Baptists are historically descended from the Puritan movement in England and theologically from the continental Anabaptists. Both movements were Protestant.
Not mythical or mysterious at all. I am at least baseline familiar with the unregenerate Patristics -- Ignatius (baptismal regeneration); Cyprian (purgatory, extra nulla salus ecclesiam); Irenaeus (salvation as a reward for works, rather than works as a result of salvation; vs. Eph 2:8+); Origen (more purgatory, a second chance after death for unsaved and devils; vs Rev. 20:10, 15); Augustine (prayers for the dead, university within the visible church), etc., etc. All these are a result of incorporating pantheistic Platonism to fortify doctrines unsound and unproven not only to the NT writers, but also to regenerated literal-grammatical interpreters of this age.

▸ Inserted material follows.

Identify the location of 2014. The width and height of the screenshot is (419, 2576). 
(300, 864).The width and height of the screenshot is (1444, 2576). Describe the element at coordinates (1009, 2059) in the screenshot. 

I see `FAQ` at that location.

The ante-Nicene "Fathers" stood nearer to the LORD's incomparable never-enlarged, never-augmented, nor amended finalized foundation of The Apostles and prophets (Eph. 2:19-22, 1 Cor. 3:19-11) than we do, but their writings lacked the Go-breathed beauty, clarity, precision, and infallibilty of That Which Is Perfectly Completed, the inscripturated essence Of The Jehovah, The Lord Jesus Christ. Therefore, I would never use their arguments to mask, amend, replace, modify, or buttress any argument that will not pass the naked double-edged Sword of The Spirit, The Hrema of The God, which goes out of His mouth.
Yes, Ignatius did refer to catholicity, but it was not until Constantine married the already prevailing but unscriptural Nicolaitanism--of Ignatius and Cyprian--to the Roman State that we got what is titled the Roman Catholic (made proper) State Church. This raised the hypothetical slippery improvidential invisible catholicity in an impure church, to a very formal embodied visible unity, and that is how Roman Catholicism was birthed to control a newly inaugurated sacral society under the aegis of the civil government.
The Roman Church in America can never rest until She has taken over the operation of the civil government, IMHO, for She is not designed to operate any other way. (BTW, this the point of why Mohler remarked, "...Again, for an evangelical Protestant to respond to the papacy, we have to say that one of the problems is this critical claim to both temporal and spiritual power. And that is a very dangerous mixture. Who knows in what role he is speaking?")
With this the true NT ecclesiology can never find common ground with Roman Catholicism nor Protestantism. This knitting of churchianity with civil government in Statist Catholicism or Protestant Reconstructionism is the very antithesis of the New Testament Church and its Baptistic distinctive; that is, separation of church and state (Jn. 18:36 -- "... My Kingdom is not of this kosmos ..."; Mt. 22:21).
Again, I am not indicating this in a pejorative sense or to open old wounds (as is the wont of many debaters); only to show that my stated conclusion is that you and I will not arrive at an agreeable settlement -- only a restive troubled truce.